Sinking into the obscure
The Beckett Project I
Couvre Porte, Vittoriosa
As a venue performance, the Llanarth Group’s The Beckett Project I – a production of Samuel Beckett’s Happy Days as part of the Malta Arts Festival 2012 – was an interesting event, if not quite entertaining.
Patricia Boyette portrayed Winnie, the protagonist of the piece, with most of the script being a monologue while she occasionally tries to pique her husband Willie, played by Andy Crook, to pay attention to her prattle.
She is seen trying to engage him in conversation, attempting to elicit a response.
Her most remarkable characteristic is, of course, the fact that she is buried up to her chest in the sinking earth, while Willie, is free to move as he pleases.
But he seems to be completely caught up in his newspaper reading and hardly ever replies to her questions unless it’s with a forced one word answer – which seems to satisfy her.
Beckett intended Winnie to be in the process of being swallowed up by the earth which is supposed to be giving her life.
But in reality it is sucking it away from her in an arid, brightly-lit plane of loneliness, where she is tortured by a lack of communication and resorts to using the contents of her large black bag to keep herself occupied.
Ms Boyette was stuck in a mound that was positioned a little too high up, but the effect of the technological detritus surrounding her on the set was quite effective.
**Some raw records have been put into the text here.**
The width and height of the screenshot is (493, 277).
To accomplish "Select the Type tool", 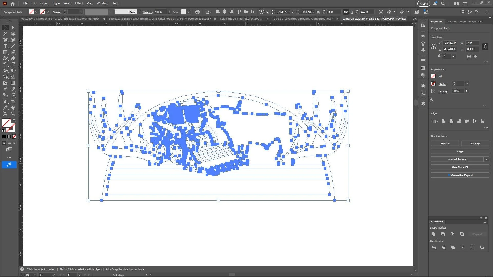I will (5, 46).
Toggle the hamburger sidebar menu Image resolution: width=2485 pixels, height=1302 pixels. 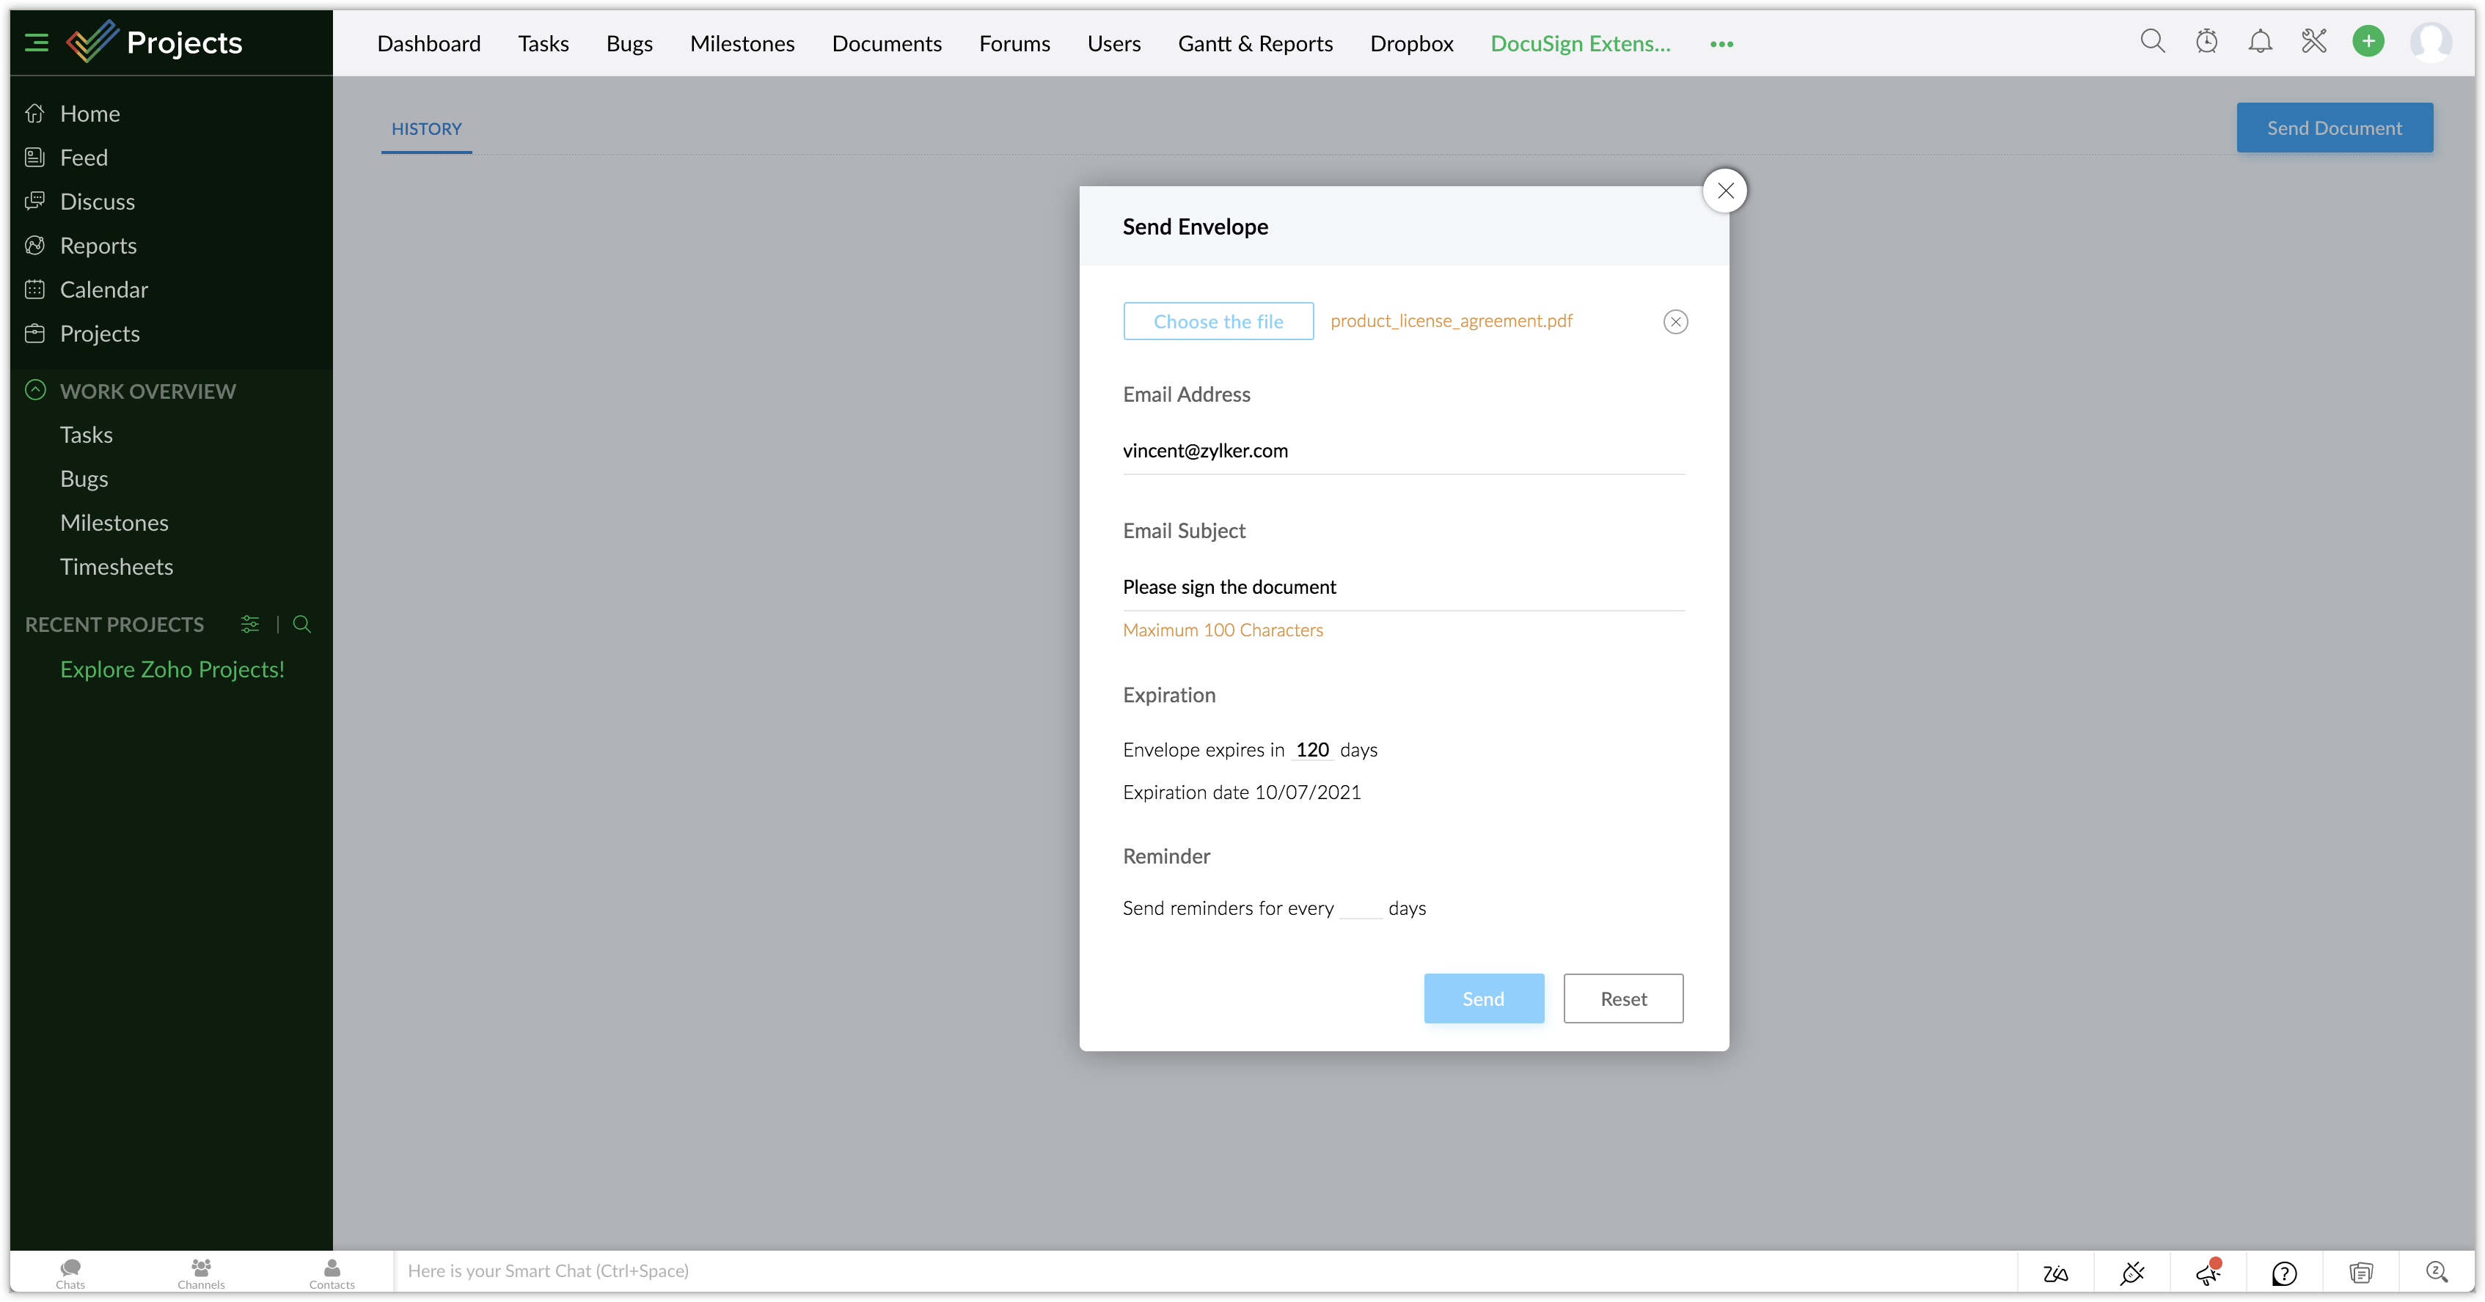37,42
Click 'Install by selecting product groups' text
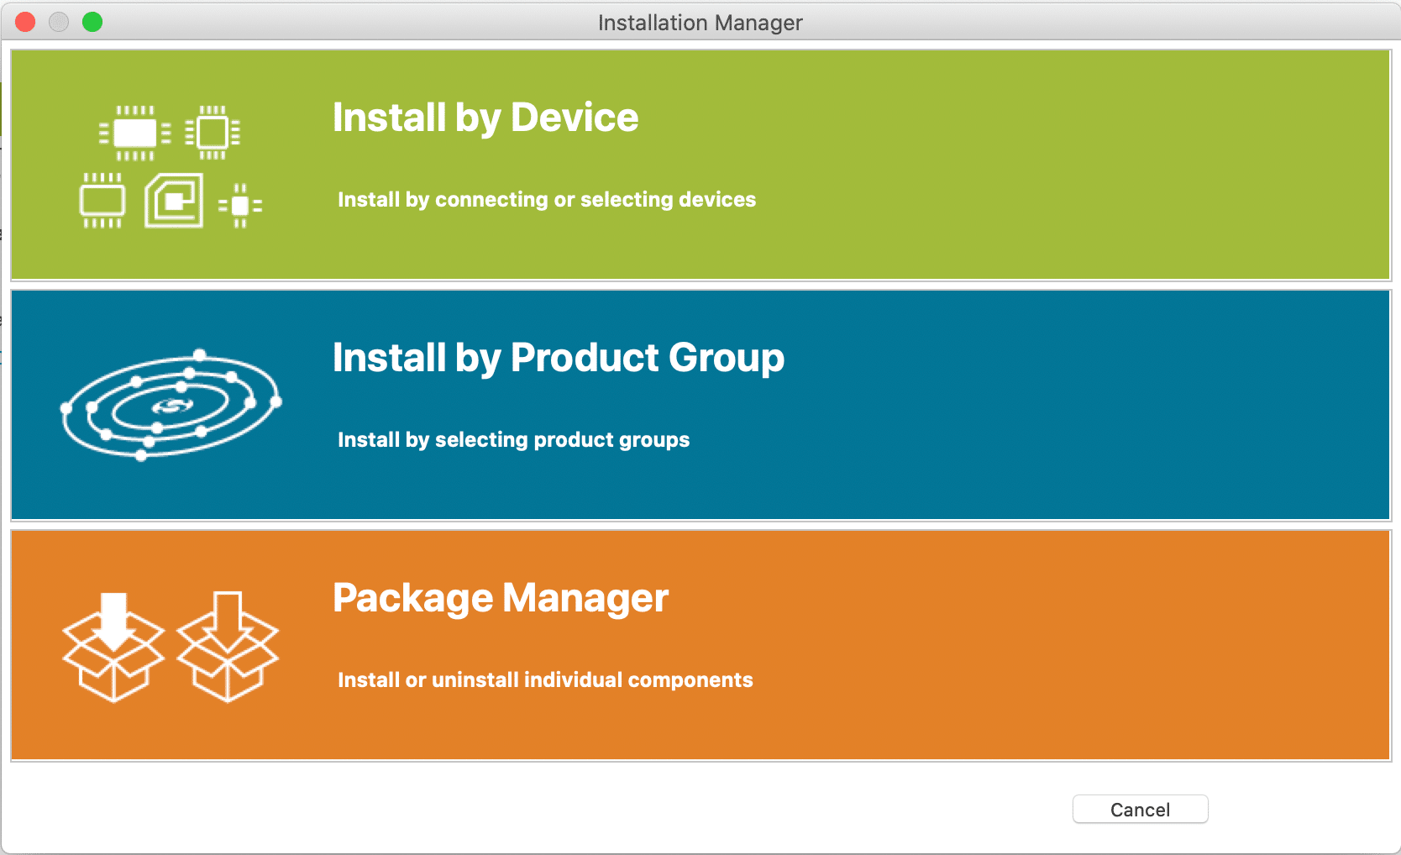The height and width of the screenshot is (855, 1401). 513,439
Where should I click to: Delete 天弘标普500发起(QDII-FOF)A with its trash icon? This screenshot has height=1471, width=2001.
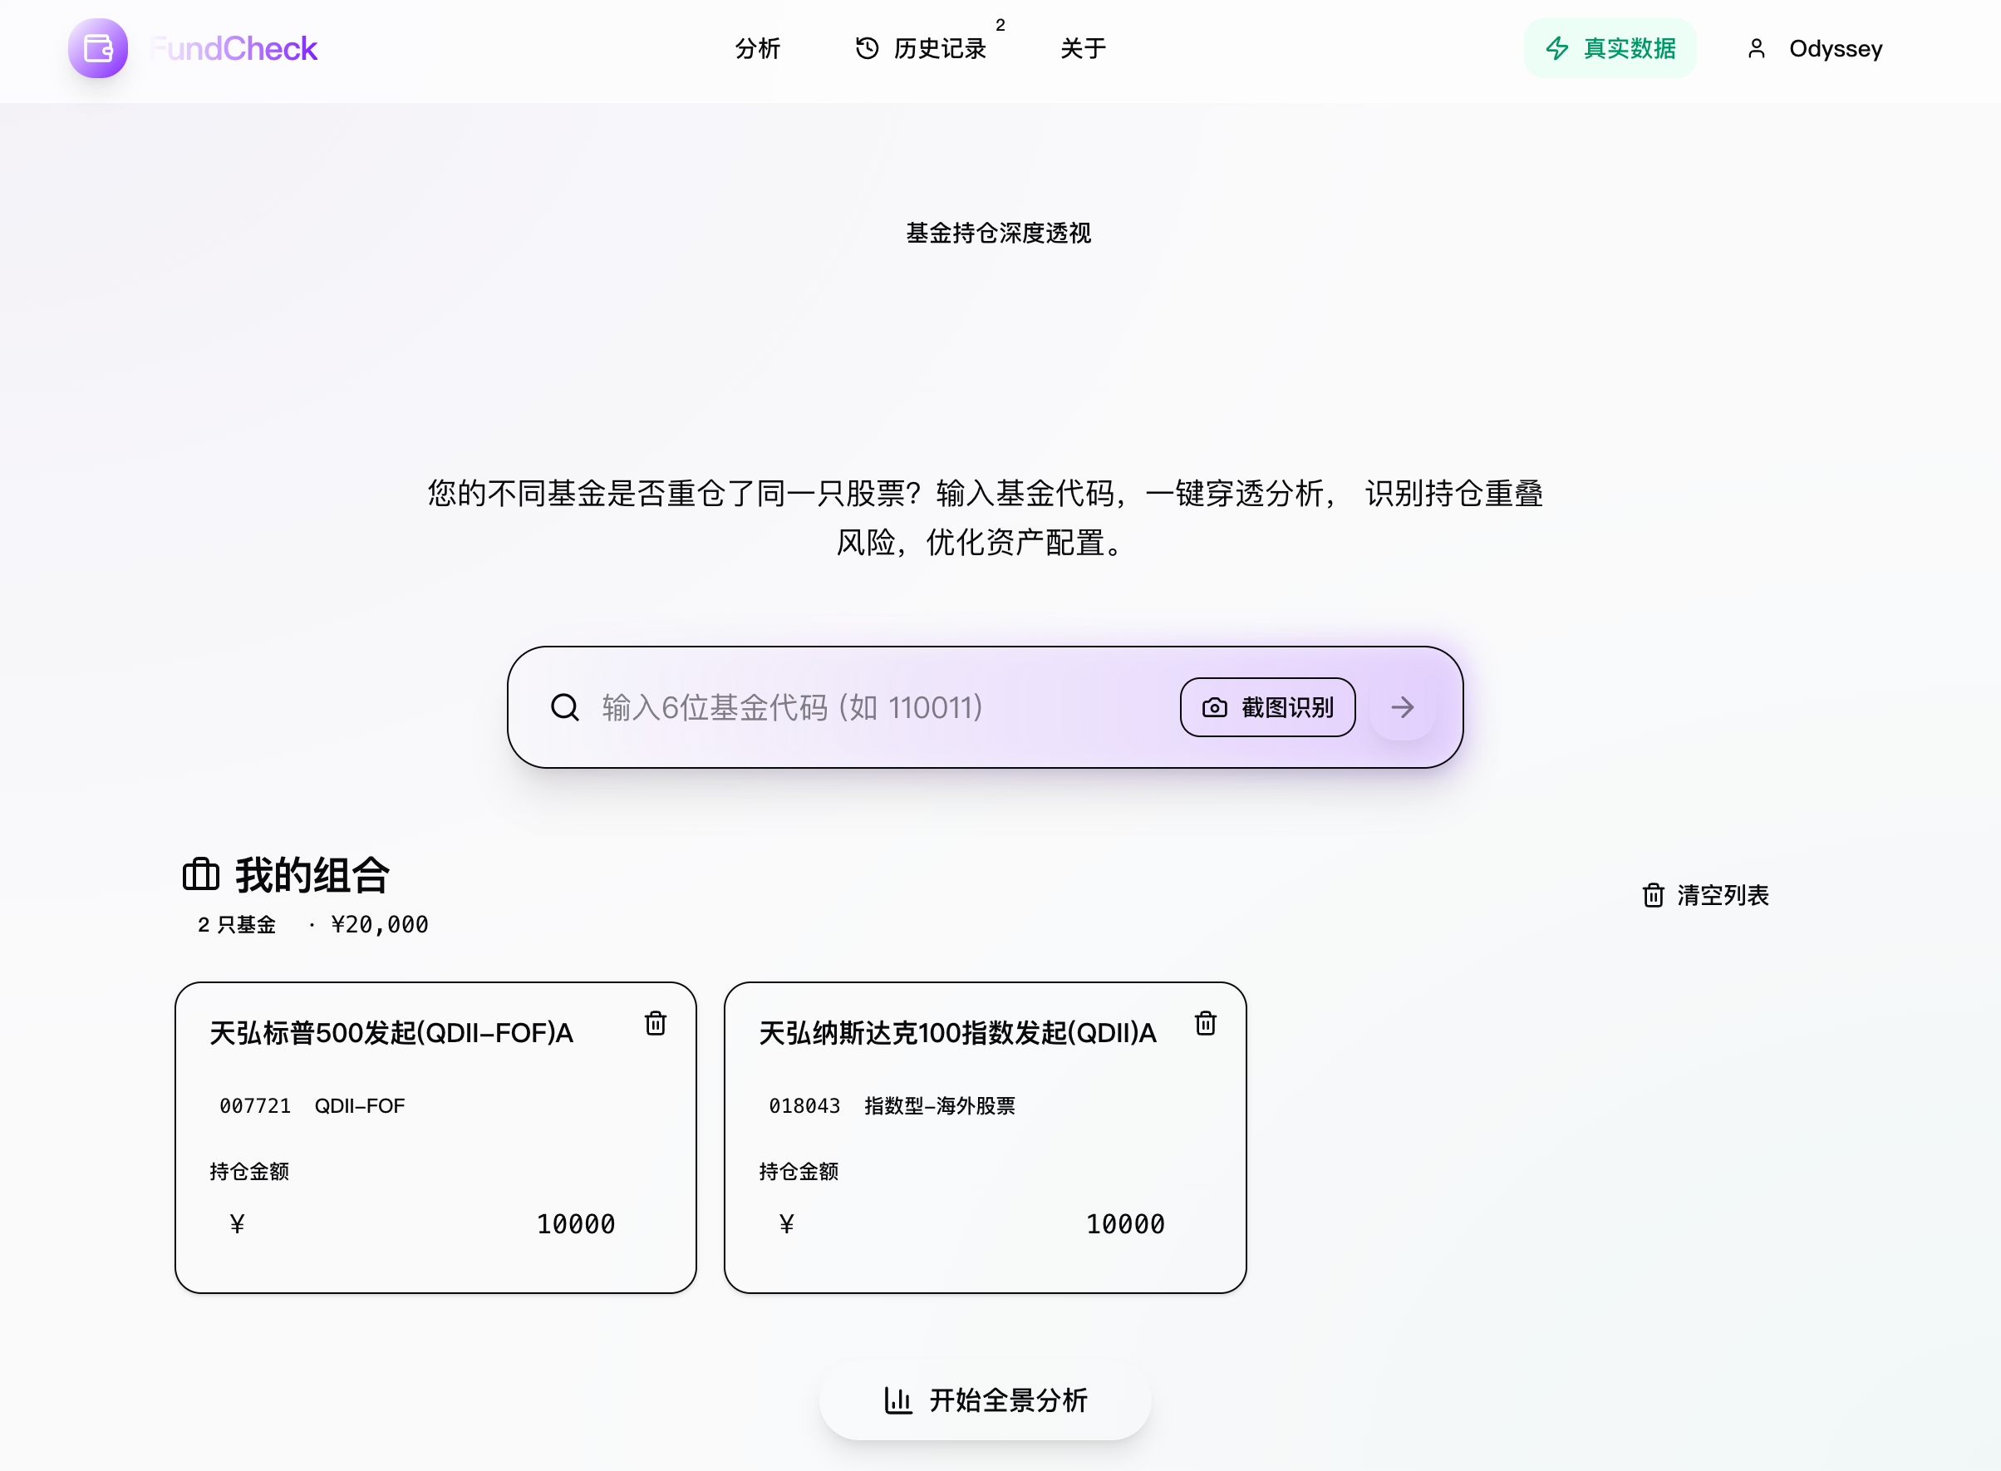point(655,1023)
It’s a barren world which isolates us despite the use of contemporary means of mass communication.
The set was cluttered but it worked as a concept because it showed just how barren a technological wasteland can be.
It was indeed reminiscent of the opening scene in Disney’s Wall-E where a solitary “Waste Allocation Load Lifter Earth-Class” robot zooms happily around humming the tune of Put on your Sunday Clothes from Hello Dolly. The sentiments that Winnie feels are very similar – she too repeats the words “the old style” with a strong sense of nostalgia and is thankful for “small mercies”.
The sloping ground of the Couvre Porte gave the set an extra plane although the audience did have to crane their necks to see Winnie at the top of the rubbish mound, while Ann Archbold’s lighting design worked very well.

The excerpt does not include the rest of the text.